Recent developments have made large-scale multidimensional data readily available in science and engineering applications. Examples include multi-tissue, multi-individual gene expression studies, in which gene expression profiles are collected from different individuals' tissues. Another example is the DBLP database, which is organized into a three-way tensor of author-by-word-by-venue, and each entry indicates the co-occurrence of the triplets. Despite the popularity of tensor data, there are many challenges to using statistical methods for analyzing higher-order tensors. Indeed, the classical spectral theory for matrices is not directly applicable to tensors, and the computational problem becomes NP-hard in the worst case. Therefore, analyzing tensor data with increasing dimensionality and ever-growing complexity requires the development of novel statistical methods, which is the aim of this project.

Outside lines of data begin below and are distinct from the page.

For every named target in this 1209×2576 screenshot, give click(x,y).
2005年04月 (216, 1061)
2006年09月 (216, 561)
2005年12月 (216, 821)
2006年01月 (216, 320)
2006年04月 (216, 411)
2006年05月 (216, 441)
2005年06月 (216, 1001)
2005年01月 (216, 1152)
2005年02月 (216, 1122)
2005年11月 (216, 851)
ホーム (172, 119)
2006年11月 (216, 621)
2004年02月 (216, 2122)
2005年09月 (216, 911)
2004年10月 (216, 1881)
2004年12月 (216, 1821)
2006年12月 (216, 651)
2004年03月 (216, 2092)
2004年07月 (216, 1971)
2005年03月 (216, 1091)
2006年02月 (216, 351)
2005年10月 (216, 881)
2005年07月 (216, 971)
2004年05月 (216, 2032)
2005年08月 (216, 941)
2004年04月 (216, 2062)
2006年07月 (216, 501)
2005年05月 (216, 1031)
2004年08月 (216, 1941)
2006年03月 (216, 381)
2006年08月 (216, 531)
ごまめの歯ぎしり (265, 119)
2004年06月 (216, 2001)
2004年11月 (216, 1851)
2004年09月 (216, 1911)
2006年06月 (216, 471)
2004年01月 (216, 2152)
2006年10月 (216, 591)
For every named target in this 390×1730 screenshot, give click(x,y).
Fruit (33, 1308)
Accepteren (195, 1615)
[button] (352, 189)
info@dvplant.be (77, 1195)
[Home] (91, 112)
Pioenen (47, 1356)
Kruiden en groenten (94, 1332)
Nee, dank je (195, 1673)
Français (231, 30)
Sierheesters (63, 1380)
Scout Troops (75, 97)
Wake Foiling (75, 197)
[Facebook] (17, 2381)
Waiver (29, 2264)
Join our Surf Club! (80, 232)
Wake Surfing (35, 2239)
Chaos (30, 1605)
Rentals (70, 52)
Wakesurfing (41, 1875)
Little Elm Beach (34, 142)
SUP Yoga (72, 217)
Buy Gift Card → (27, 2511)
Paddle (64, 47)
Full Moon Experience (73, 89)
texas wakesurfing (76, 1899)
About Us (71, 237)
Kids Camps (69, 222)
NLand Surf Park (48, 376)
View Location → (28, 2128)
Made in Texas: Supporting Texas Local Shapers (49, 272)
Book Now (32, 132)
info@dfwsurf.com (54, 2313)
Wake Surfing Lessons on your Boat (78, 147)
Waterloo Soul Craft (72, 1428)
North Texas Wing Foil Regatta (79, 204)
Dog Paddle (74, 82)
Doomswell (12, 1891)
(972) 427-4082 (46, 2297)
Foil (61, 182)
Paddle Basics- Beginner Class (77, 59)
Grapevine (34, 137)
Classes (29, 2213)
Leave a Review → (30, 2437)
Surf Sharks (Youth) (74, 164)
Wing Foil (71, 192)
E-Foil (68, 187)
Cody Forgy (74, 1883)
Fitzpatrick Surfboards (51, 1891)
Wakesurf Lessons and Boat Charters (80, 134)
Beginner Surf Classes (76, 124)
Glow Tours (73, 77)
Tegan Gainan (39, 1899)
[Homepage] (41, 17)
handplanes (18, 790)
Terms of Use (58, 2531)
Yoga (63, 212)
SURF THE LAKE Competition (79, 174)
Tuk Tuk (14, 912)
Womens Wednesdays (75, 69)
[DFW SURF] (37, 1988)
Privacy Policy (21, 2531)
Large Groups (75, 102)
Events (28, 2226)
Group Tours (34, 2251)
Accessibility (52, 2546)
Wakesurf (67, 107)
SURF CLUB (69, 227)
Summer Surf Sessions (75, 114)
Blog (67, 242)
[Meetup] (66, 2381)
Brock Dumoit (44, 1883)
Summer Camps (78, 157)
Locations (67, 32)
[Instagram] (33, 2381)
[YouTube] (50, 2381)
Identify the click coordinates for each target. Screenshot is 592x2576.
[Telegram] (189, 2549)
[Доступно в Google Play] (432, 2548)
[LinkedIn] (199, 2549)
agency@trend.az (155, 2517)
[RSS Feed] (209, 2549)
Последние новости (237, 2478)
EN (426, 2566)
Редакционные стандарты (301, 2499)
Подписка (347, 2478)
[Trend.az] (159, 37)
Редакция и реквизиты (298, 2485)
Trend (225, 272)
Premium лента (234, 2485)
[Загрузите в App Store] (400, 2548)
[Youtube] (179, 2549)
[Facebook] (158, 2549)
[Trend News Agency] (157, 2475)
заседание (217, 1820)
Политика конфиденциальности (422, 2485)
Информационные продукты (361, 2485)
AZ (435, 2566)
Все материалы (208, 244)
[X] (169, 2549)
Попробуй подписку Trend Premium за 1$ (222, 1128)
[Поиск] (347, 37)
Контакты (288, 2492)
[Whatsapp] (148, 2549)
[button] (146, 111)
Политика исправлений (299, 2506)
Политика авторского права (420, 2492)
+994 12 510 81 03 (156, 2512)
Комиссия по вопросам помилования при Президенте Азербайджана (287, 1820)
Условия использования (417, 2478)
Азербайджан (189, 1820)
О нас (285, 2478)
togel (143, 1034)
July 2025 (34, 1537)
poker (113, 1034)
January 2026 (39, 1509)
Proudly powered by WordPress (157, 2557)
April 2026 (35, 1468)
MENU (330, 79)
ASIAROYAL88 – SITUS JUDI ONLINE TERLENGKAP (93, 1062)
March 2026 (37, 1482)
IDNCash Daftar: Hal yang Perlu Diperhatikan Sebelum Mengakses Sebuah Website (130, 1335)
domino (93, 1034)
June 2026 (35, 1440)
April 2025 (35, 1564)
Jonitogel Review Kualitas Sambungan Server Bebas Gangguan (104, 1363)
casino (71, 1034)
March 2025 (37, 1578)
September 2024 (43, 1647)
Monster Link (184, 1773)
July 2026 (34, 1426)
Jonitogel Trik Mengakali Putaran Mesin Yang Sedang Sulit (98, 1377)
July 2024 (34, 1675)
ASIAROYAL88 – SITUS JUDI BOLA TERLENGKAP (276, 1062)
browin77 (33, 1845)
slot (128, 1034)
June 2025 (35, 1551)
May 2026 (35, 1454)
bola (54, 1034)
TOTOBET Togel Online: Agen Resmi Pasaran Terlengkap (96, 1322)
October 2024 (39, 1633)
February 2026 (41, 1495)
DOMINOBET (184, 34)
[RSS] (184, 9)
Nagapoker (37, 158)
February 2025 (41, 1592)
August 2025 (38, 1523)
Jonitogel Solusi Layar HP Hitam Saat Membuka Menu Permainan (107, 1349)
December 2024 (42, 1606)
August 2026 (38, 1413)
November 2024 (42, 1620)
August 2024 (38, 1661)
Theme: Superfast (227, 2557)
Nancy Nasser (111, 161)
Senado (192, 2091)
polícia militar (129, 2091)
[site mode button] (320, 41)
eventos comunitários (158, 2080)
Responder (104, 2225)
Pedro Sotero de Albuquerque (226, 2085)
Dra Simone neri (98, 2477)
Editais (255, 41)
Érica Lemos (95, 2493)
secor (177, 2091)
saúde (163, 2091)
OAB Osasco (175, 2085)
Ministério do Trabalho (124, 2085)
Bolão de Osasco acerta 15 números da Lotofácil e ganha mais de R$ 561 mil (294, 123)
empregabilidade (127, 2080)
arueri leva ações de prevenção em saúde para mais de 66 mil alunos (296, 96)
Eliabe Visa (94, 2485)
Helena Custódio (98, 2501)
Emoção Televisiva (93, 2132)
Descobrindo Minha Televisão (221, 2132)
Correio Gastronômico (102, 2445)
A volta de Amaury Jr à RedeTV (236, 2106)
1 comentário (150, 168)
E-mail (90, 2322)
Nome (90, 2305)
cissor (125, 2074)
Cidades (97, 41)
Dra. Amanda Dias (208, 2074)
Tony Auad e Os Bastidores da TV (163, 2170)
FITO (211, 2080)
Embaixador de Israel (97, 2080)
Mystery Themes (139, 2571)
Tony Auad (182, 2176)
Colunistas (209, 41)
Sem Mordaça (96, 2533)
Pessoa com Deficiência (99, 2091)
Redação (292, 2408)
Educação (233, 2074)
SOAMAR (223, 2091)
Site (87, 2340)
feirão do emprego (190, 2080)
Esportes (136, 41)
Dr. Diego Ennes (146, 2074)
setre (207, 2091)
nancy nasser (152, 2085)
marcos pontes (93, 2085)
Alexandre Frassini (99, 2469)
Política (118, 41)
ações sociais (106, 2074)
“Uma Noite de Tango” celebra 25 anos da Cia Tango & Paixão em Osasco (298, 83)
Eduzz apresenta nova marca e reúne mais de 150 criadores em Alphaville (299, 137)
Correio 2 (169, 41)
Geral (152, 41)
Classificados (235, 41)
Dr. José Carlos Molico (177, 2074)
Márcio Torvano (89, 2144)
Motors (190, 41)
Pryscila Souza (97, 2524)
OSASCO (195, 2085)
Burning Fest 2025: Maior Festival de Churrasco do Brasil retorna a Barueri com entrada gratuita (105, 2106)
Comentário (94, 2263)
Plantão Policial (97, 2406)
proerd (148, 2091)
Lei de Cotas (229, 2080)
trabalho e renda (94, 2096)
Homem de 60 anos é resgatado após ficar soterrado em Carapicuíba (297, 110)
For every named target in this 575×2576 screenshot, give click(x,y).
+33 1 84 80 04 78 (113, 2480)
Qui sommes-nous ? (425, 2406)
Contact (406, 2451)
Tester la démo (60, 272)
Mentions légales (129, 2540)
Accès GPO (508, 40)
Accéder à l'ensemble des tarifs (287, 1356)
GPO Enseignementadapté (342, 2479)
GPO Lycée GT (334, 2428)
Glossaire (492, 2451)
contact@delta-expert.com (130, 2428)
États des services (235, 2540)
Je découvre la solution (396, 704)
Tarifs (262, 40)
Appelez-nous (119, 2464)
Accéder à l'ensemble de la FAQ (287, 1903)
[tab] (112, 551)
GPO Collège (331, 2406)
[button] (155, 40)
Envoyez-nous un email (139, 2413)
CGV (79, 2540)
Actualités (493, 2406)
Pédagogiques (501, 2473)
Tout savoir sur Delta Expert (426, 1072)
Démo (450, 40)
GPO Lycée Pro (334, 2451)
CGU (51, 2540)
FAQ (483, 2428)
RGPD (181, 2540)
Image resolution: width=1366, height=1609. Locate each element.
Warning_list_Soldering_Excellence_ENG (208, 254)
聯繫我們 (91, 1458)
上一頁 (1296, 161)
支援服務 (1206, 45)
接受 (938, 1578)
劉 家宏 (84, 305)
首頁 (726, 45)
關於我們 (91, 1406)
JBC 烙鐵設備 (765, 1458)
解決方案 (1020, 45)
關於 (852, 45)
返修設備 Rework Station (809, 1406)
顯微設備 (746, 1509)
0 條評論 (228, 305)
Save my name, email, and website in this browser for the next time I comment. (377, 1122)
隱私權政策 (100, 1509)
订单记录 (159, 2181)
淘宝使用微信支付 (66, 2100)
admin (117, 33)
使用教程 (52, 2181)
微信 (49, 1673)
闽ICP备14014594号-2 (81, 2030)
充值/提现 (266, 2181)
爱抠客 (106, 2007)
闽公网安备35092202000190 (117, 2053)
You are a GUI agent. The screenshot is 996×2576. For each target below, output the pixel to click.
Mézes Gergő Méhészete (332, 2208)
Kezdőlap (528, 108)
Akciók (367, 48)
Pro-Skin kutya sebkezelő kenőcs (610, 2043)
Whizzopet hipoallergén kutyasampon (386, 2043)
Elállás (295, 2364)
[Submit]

In this project, the PI plans to develop a framework of statistical models, scalable algorithms, and relevant theories to analyze tensor-valued data. This will allow researchers to examine complex interactions among tensor entries and between multiple tensors, thereby providing solutions to questions that cannot be addressed by traditional matrix analysis. The project will focus on three major areas: (i) spectral theory for specially-structured or random tensors; (ii) estimation of low-rank tensors from non-Gaussian observations; and (iii) joint estimation of mean and covariance for tensor-valued data.
This award reflects NSF's statutory mission and has been deemed worthy of support through evaluation using the Foundation's intellectual merit and broader impacts review criteria.